Cardiovascular involvement in rheumatic diseases is a topic of intense research and interest. Many forms of cardiac involvement have been described in inflammatory myopathies. At ACR 2016, Poster #2327 aimed to look at this issue further. A group from Spain analyzed a multicentre, retrospective cohort of patients from their study registry who were diagnosed with inflammatory myopathy (IM) according to the Bohan and Peter Criteria for myopathies. Patients were classified into 7 different clinical groups: dermatomyositis (DM), polymyositis (PM), juvenile DM, cancer-associated myositis (CAM), overlap myositis (OM), inclusion body myositis (IBM) and necrotizing myositis (NM).

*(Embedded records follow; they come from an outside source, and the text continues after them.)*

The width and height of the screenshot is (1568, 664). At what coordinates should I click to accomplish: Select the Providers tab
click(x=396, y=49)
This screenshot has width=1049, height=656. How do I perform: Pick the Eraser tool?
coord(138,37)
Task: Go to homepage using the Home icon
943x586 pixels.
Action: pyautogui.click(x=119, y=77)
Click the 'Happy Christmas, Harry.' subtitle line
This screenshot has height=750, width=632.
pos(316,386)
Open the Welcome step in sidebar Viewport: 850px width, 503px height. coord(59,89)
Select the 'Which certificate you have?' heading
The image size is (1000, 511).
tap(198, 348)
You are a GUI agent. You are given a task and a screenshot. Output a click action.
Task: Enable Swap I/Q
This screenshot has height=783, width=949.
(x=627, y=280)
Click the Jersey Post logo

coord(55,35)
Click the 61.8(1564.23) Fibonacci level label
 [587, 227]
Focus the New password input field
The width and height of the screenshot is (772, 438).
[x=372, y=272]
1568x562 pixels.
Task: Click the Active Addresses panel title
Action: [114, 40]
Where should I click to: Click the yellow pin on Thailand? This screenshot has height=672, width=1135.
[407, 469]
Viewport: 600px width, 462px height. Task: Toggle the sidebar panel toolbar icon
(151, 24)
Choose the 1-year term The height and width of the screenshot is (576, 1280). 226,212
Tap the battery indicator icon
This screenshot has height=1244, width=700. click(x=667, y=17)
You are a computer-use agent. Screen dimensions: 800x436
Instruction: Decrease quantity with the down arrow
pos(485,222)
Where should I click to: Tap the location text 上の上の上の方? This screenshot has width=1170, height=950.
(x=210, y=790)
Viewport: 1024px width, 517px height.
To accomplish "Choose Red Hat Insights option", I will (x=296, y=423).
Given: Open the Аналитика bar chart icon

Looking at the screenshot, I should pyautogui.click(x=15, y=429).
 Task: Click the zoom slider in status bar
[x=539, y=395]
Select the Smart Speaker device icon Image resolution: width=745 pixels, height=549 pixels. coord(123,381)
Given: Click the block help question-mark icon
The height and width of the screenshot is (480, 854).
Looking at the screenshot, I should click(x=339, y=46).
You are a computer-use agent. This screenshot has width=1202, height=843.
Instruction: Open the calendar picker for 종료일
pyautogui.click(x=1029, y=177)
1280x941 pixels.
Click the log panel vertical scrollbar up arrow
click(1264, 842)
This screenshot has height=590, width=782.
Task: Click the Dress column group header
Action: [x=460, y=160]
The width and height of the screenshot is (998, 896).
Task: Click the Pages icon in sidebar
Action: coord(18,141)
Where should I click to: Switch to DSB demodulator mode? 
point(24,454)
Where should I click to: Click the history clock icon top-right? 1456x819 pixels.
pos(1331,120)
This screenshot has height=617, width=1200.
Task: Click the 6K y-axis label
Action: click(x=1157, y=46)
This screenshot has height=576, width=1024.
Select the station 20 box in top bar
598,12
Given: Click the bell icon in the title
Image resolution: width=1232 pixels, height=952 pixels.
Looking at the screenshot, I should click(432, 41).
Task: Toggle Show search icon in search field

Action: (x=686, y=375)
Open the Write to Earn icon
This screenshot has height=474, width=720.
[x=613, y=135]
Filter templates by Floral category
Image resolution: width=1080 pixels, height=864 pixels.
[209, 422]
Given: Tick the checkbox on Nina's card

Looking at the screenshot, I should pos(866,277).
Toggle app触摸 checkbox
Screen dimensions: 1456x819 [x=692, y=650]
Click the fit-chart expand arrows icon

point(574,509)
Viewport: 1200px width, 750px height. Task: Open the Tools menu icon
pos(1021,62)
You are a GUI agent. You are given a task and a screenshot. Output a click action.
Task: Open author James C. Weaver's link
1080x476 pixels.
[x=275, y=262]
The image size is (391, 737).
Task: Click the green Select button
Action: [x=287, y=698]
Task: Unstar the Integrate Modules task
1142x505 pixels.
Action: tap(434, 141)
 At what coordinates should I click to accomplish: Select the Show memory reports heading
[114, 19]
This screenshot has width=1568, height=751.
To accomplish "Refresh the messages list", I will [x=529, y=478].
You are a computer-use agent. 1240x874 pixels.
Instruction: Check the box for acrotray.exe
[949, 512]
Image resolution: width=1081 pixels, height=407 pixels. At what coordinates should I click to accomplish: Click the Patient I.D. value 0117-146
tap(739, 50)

The analysis comprised 478 patients, among whom 28% had PM, 22% DM, 20% OM, 19% juvenile DM, 8% CAM, 1.3% IBM, and 1.3% NM. Of these patients, 21% presented with cardiac involvement. This included 53 cases of arrhythmia, 25 cases of myocarditis and 30 cases of pericarditis. Certain factors were more commonly seen in patients with cardiac involvement, and these included older age at diagnosis (i.e. 55 years of age vs 40), and commonly DM patients. In addition, there was an association between cardiac involvement and pulmonary hypertension, dysphagia, calcinosis, and higher ESR, perhaps indicating more severe disease. Arrhythmia in particular was associated with older age and less calcinosis. Myocarditis was associated with dysphagia. Pericarditis was associated with Raynaud's and cancer. Fifty two percent of patients died, with 32% of these cases due to a cardiovascular event.
Overall, this study suggests that cardiac involvement may occur in 20% of cases of inflammatory myopathies. This risk confers an elevated mortality. More severe disease manifestations may confer increased cardiac risk (e.g. myocarditis and dysphagia).
Will these results change your practice? How often do you screen your myositis patients for cardiac issues, or address their cardiac risk factors?